The sound of “Saw” gets its full development in this one. Charlie Clouser turns his music into barbed wire and I feel the sounds cutting me as they twist harder and harder. Even starting with “Mirror” the sound etches itself into my skin and leaves a scar that will be constantly picked and scratched. It’s hard though to talk about separate cues, because each of them is a mere insert very rarely lasting more than a minute. The cues fade into each other as if they were one giant cue sewed together with crooked stitches.
Still for me the best thing about Charlie Clouser’s music is the atmospheric element. It’s that rhythmic and hypnotizing keyboard sound that’s fully fleshed in the “Wilson Steel” cue. The piano moments and the truly eerie ones are my favorite. They are scarce but all the more precious. Yes I can dream even when I listen to a disturbing horror score, if the composer is this talented.
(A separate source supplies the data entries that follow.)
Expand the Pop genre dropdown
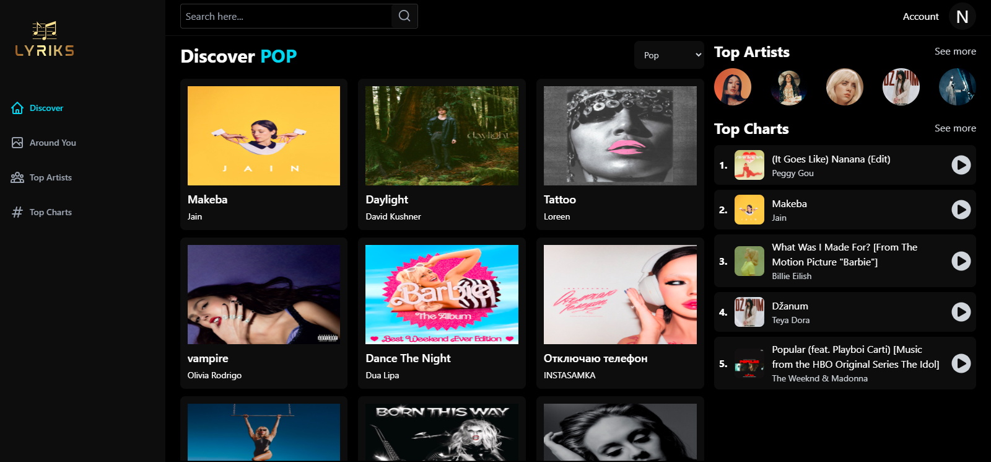This screenshot has height=462, width=991. click(669, 55)
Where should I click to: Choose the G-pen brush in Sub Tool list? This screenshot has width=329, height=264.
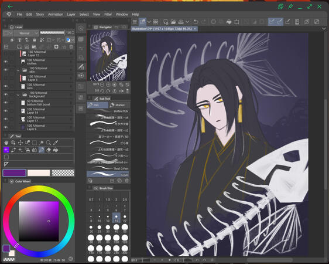[x=108, y=174]
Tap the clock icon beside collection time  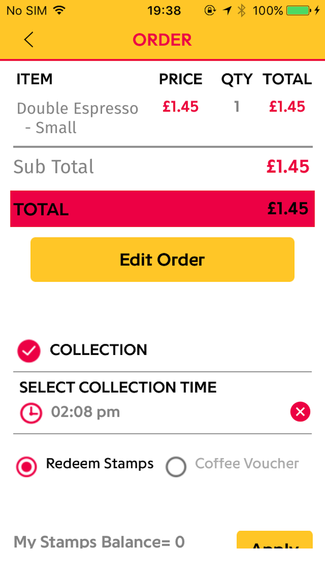(31, 413)
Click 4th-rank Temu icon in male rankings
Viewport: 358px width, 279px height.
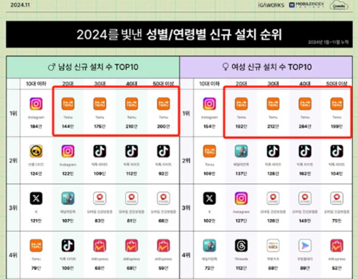(36, 245)
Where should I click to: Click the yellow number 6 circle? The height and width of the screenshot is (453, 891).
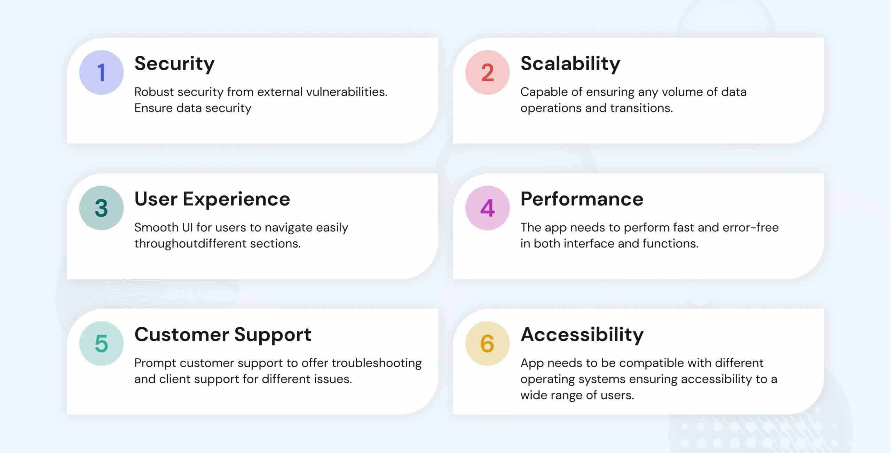487,343
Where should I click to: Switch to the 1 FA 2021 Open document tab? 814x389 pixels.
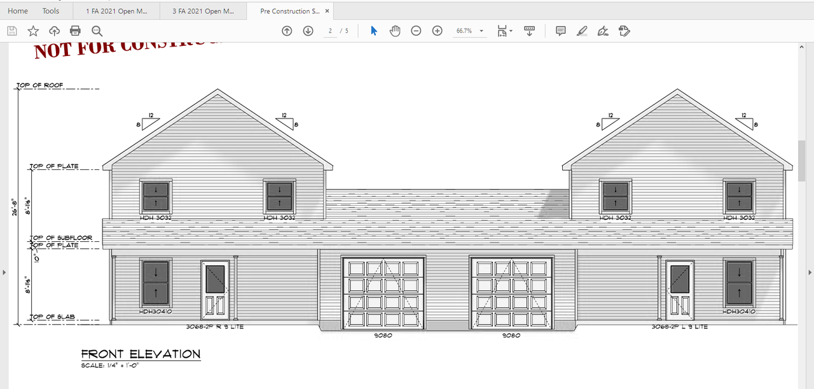click(118, 11)
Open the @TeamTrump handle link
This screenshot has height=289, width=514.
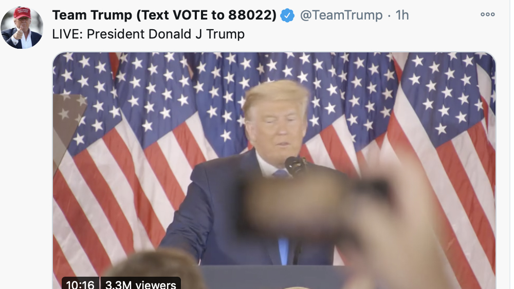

“Saw II” is not for the lovers of the classic horror sound. This for those who like the dark industrial sound, the one that plays actually like a rusty saw cutting through flesh and bone. Sometimes it gets very loud and abrasive, other times it’s quiet… but it’s the kind of music that affects you no matter how it plays. I like how this score actually gives the impression of a cold, abandoned building full of rusty pipes and broken down walls. It has deceiving echoes and flickering lights, it has things crawling on the walls and floors and illusions of a possible escape.
There is also “Needle pit”… the scene I couldn’t watch again which has a cue to match it. Hard to listen to , but brilliant, searing, all-consuming violent music that has all the terror and intensity that scene had. The highlight of the score for me alongside, of course, the rendition of the “Hello Zepp” theme.